Excerpted passage:
────────

What makes a man masculine and a woman feminine? Are you born with a gender or do you choose it? How should men and women interact with each other in relationships? It seems that everyone with a voice has an opinion on these topics, so how are we to determine what is right?
On the one side, we live in a culture that provides much of this framework for us – we are born into a worldview. On the other side, we have scriptural teachings that almost always conflict with that worldview. I want to take some time to reflect on how the world views womanhood while establishing a biblical framework that we can trust and abide by.
Riding on the coat tails of culturally positive changes like the right to vote, feminism denies any and all attempts to confine the role of women. After all, if women are to have equal rights, they must not be bound by any restrictions placed on them by man. So women are encouraged to be strong and vocal if they want to be heard or respected. Rather than submitting to traditional patterns of gender, feminists encourage women to become soldiers in combat, pastors of congregations, and the head of their household. If there is something that men have physical natural talent for, feminism wants to make itself part of it, all in the name of equal rights. ‘Anything you can do, I can do better’ seems to be the cry of the movement.

────────

Provided data:
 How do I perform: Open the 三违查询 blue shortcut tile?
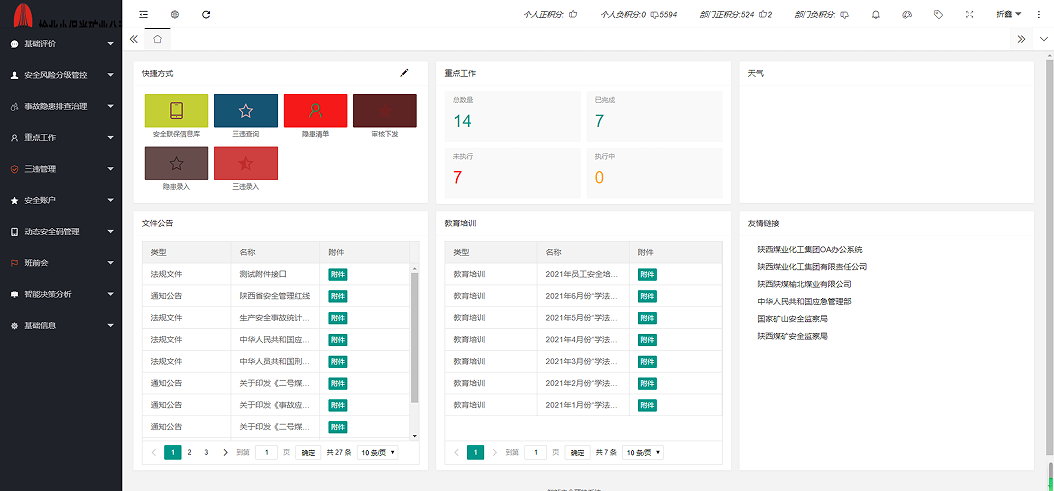(x=245, y=111)
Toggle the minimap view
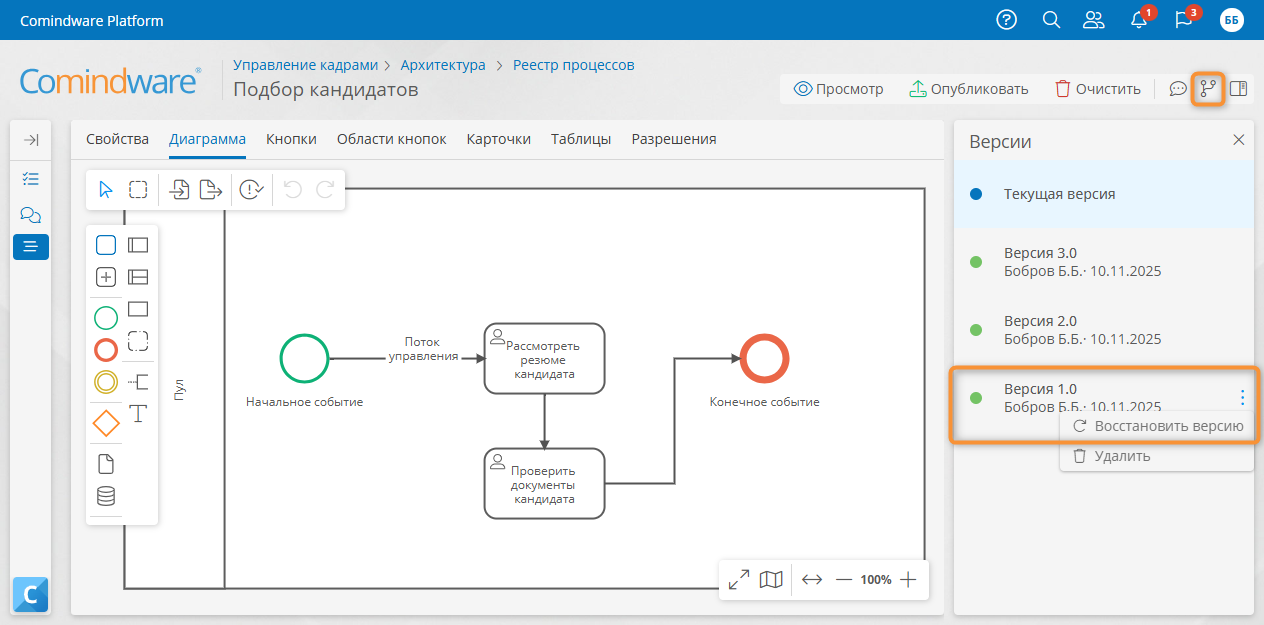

────────

Work task A: List the roles that, according to the passage on womanhood, feminists encourage women to take on.
Work task B: Proceed with the passage on womanhood, writing on from its final sentence.

Answer space A:
- soldiers in combat
- pastors of congregations
- the head of their household

Answer space B:
Ironically, if you look at how Hollywood portrays your average woman, she is often dressed extremely provocatively to be visually appealing to the lustful eyes of men. Our culture preaches a far different word to women than it practices.
But the scriptures stand in stark contrast to the confusing roles of women presented in our culture. In Genesis 2, woman is formed out of man, and then designed to be a suitable helper for him as he endeavors to accomplish the task given to him by God.
And if you look at Paul’s letter to Timothy, the Apostle offers three points that oppose what the world has said about women. First, he commends women for dressing themselves in modesty and self-control, not focused on the external presentation of their bodies. Then, Paul explains that women are to learn with a quiet spirit within the church. Finally, he will not permit a woman to teach or exercise authority over a man within the church.
Paul established these patterns of gender roles within the church by examining the way God created male and female in Genesis, but he appears to see something more. God formed man first, on purpose, and sin entered the world first through woman as she subverted her role under the headship of Adam.
And this is the problem with the worldview presented by feminism and mainstream culture today. The world’s view of womanhood is nearly the complete opposite of that provided by God through scripture. This should not come as a surprise though, considering the world establishes its beliefs in the ‘way that seems right for man’. Unfortunately, that way is folly before God.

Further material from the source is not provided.